**Task**
Copy the data word for word from the line containing "Open the 4 marker" through the line containing "will tap(29, 92).", including both of those lines.

**Records supplied**
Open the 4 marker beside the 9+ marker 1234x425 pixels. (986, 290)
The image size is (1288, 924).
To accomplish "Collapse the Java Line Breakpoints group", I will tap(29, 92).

==

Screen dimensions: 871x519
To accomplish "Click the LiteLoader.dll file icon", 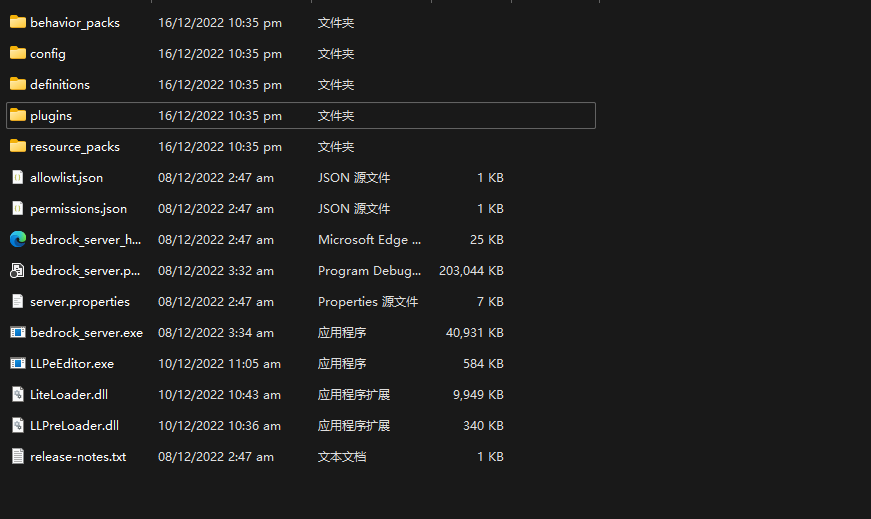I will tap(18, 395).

---

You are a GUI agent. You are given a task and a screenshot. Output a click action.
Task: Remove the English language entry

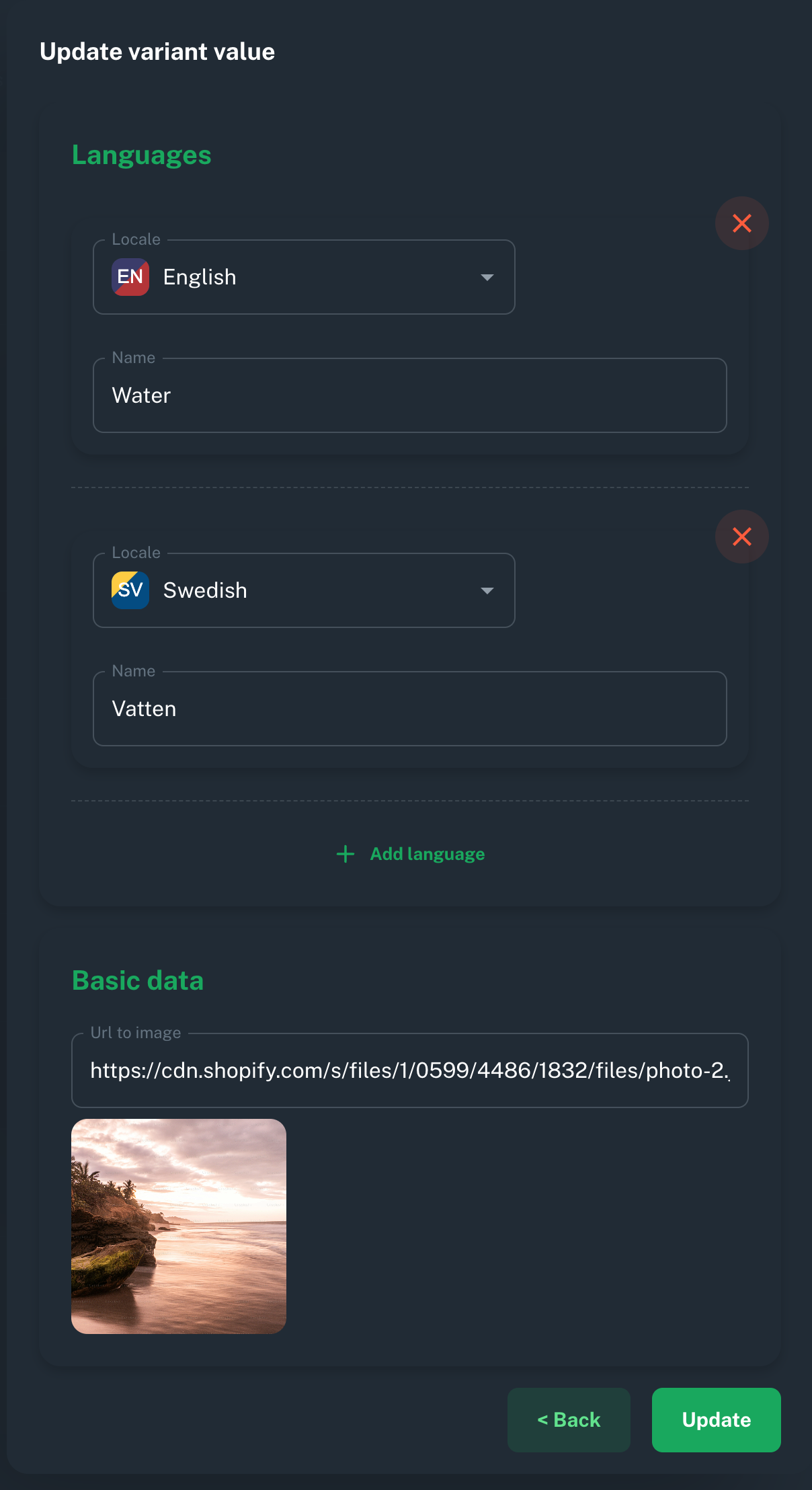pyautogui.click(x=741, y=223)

**Problem solution**
Open the 4 marker beside the 9+ marker 1234x425 pixels. (986, 290)
The image size is (1288, 924).
To accomplish "Collapse the Java Line Breakpoints group", I will tap(29, 92).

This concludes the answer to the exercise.